··· TASK MATERIAL ···

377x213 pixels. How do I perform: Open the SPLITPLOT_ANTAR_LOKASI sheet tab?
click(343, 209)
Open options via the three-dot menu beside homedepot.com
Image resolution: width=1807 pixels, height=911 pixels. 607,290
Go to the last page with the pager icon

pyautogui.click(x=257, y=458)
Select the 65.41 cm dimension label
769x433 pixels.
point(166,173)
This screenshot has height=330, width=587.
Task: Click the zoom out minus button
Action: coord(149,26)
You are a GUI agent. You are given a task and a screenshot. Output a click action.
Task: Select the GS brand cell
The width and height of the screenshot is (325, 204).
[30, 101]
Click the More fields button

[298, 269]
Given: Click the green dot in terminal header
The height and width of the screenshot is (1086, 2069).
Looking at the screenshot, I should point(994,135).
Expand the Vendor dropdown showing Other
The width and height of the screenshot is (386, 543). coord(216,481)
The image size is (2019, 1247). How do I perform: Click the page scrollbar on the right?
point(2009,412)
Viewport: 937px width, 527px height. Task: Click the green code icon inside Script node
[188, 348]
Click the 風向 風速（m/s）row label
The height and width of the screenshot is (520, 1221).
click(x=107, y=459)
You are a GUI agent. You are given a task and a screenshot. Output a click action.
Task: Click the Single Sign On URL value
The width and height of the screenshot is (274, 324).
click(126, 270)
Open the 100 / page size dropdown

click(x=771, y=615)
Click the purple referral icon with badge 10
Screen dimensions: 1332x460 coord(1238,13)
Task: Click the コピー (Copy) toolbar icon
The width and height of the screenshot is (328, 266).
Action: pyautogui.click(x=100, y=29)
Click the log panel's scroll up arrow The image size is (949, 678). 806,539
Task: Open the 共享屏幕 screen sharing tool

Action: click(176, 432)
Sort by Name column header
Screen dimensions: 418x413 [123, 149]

···

## [WHAT TO PRODUCE]
Rewrite the stretch from the start of the listing through the line containing "Action: coord(149,26)", swapping "three-dot menu" for "kebab menu" and leaving everything else unchanged.

## [FINISHED ANSWER]
377x213 pixels. How do I perform: Open the SPLITPLOT_ANTAR_LOKASI sheet tab?
click(343, 209)
Open options via the kebab menu beside homedepot.com
Image resolution: width=1807 pixels, height=911 pixels. 607,290
Go to the last page with the pager icon

pyautogui.click(x=257, y=458)
Select the 65.41 cm dimension label
769x433 pixels.
point(166,173)
This screenshot has height=330, width=587.
Task: Click the zoom out minus button
Action: coord(149,26)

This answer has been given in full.